Anthony Thomas, a senior analyst at Moody’s Investors Service in London, commented on the possibility that private-sector owners of Portugal’s government bonds may be asked to participate in a bailout of the country as a condition for another European Union rescue. Thomas spoke in a telephone interview.

Moody’s cut Portugal’s long-term bond rating today to Ba2, or junk, from Baa1. The outlook is negative.

On private participation in a Portugal bailout:

“Private-sector participation under a support program to a fiscally stressed country may be considered a distressed exchange, and therefore a default under Moody’s definition, but we would have to see exactly what is proposed.”

“The European Union’s approach is evolving. Clearly nothing has been finalized. But from what we can see, it’s not so much that we don’t think they’re going to provide additional support, but a pre-condition of that additional support could very well be private sector creditor participation.”
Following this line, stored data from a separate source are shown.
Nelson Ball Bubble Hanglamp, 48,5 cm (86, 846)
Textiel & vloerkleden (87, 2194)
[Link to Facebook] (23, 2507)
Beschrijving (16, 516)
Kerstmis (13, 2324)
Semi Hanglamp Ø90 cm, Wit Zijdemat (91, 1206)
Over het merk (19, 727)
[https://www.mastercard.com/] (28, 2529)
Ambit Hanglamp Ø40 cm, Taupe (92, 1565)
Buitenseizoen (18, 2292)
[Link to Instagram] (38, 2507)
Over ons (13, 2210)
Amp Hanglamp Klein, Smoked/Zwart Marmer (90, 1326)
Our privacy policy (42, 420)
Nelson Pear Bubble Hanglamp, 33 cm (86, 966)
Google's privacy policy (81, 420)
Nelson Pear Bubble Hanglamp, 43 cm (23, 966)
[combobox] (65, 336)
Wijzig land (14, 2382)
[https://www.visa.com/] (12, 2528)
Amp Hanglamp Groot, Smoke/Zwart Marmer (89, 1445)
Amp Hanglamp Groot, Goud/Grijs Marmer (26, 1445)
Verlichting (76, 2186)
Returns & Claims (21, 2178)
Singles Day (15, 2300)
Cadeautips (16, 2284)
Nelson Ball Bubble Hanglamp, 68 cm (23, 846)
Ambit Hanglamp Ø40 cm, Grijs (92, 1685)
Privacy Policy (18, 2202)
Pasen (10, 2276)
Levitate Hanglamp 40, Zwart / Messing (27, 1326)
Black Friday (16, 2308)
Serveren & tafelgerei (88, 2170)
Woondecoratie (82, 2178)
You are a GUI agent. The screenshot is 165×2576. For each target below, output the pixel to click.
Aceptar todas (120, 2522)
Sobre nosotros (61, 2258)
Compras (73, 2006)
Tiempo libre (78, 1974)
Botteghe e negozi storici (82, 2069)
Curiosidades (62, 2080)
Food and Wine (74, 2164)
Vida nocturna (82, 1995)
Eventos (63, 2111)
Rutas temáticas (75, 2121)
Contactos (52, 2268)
“Obviously that’s very significant because not only does it affect current investors, but it is likely to discourage new private-sector lending going forward, and therefore reduce the likelihood that a country like Portugal will be able to regain access to the capital markets at a sustainable cost.”

On Portugal’s budget deficit:

“There are concerns that Portugal will face considerable challenges meeting its deficit-reduction target.”